Erez Israeli, Stempelwald, 2015. C-Prints, 66 x 100 cm (each). Collection Hamburger Bahnhof / Neue Nationalgalerie. Courtesy of Galerie Crone (Berlin, Vienna) and the artist
A pair of male arms are outstretched, one to the left and one to the right. The tattoos on both arms are not numbers, yet there is something serial about them: they are tattooed in a sequence, one after the other. In this photo series, multimedia artist Erez Israeli deals with Berlin club (sub-)culture, showcasing the tattoos he made in imitation of the stamps given to him by the gatekeeper of one of the most exclusive clubs in the German capital. But Stempelwald is much more multifaceted than just this reference to parties and nightlife in Berlin, alternative as these may famously be.
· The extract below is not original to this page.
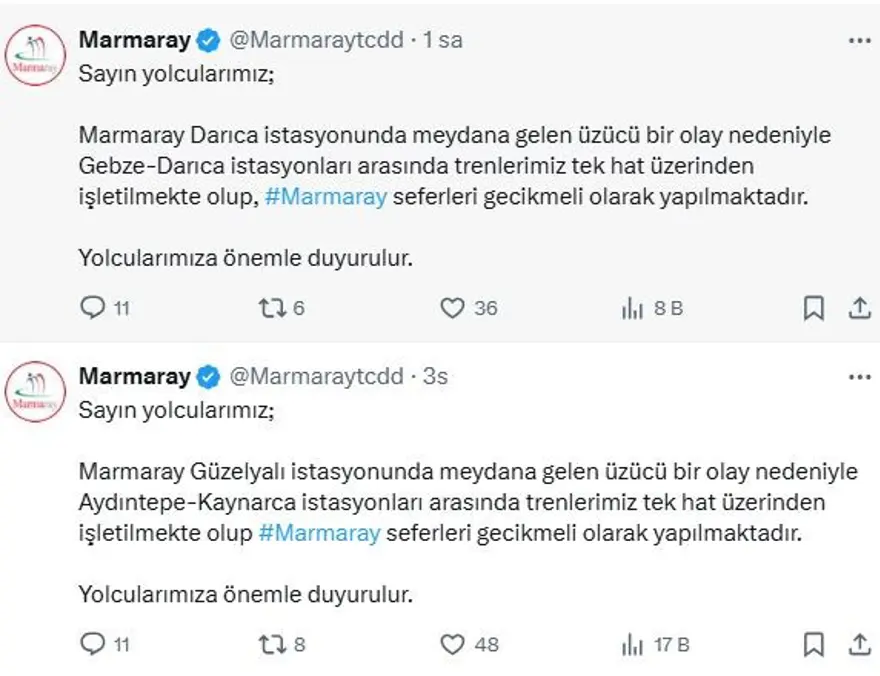Click @Marmaraytcdd handle on second tweet

pos(317,377)
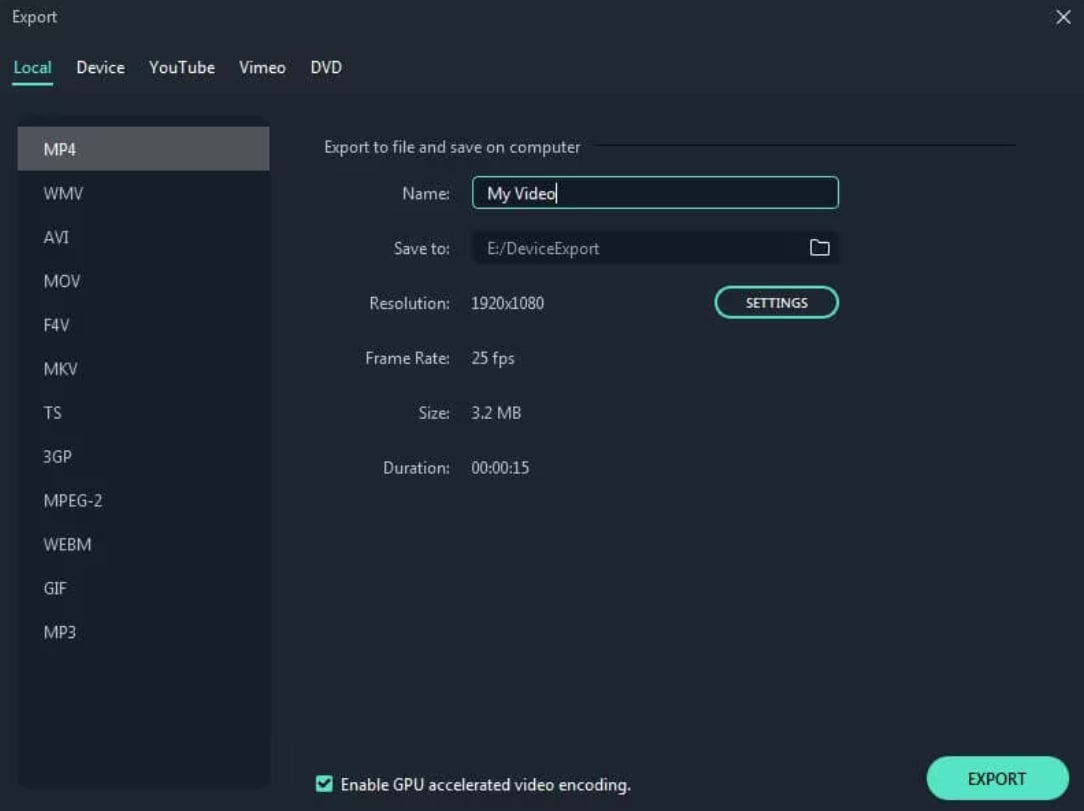
Task: Open the YouTube export tab
Action: 181,67
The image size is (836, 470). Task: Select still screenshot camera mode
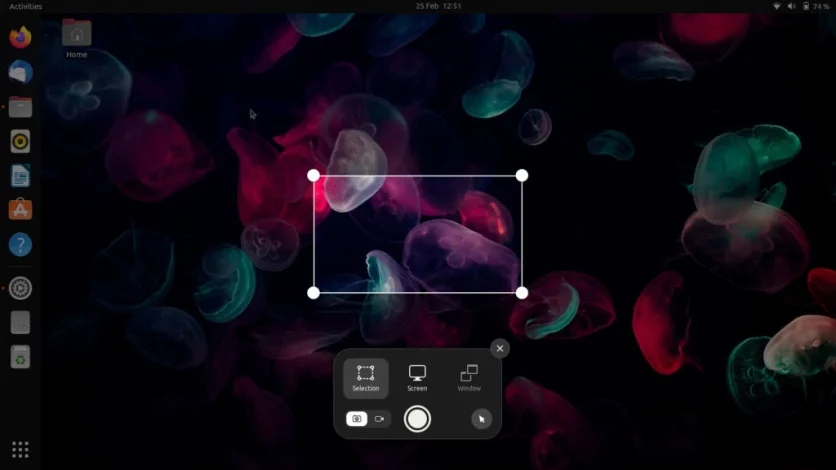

Israeli’s artworks engage equally with issues of heritage, memory, identity, and social belonging. Additionally, they often involve working with the body as a unique material that connects the individual and the collective. This is also the case in Stempelwald. Through a compositional analogy with the close-up shot of a Jewish child showing the identification number given to her by the Nazis after passing through selection at the entrance to the camp, the gesture of reaching out an arm rich with tattoos created in Berlin – by a Jewish artist from Israel – retains an indirect use of the historical footage, in the process maintaining a tense dialogue between the past and the present. Alongside the reference to the alternative culture that the city offers and its strict selection processes, Stempelwald also evokes the memory of the Holocaust. It appropriates the Number Tattoo into a new context and simultaneously portrays the transgenerational transmission of Holocaust memory; reducing the Number Tattoo image to this gesture implies that, although more than three generations have passed, the memory of the Holocaust is still engraved in Israel’s – as well as Israeli’s – private and collective Jewish body.